What to work on: Every line of the entries that holds the word "agent" is to be copied.

The data:
········

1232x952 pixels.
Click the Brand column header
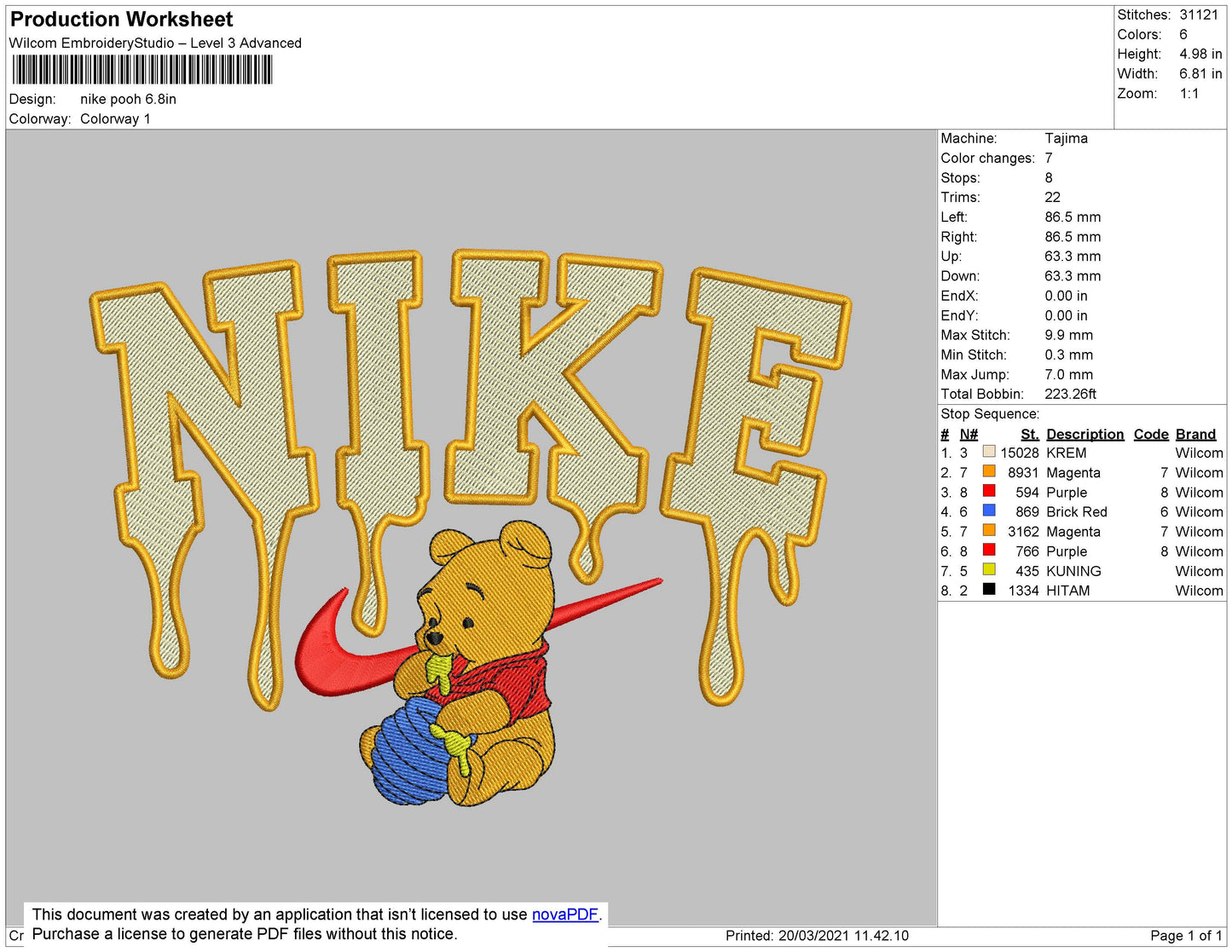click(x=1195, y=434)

········

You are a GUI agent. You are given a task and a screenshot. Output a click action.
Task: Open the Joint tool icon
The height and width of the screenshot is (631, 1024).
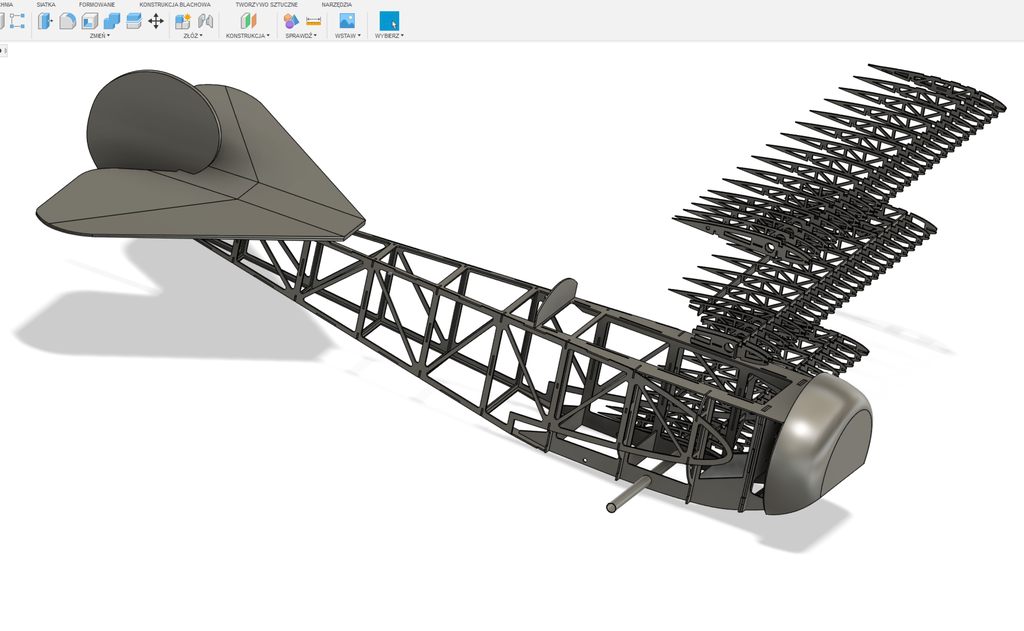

········

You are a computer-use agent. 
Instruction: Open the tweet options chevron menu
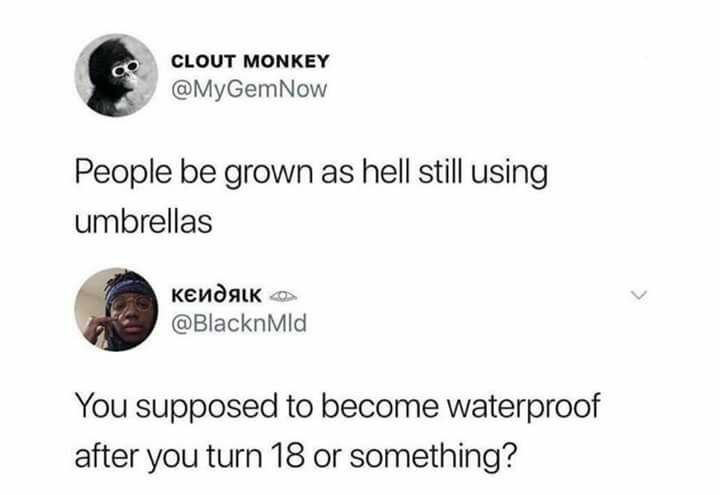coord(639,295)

········

Solution for this exercise:
You are a GUI agent. You are given a task and a screenshot. Output a click action.
You are a computer-use agent. 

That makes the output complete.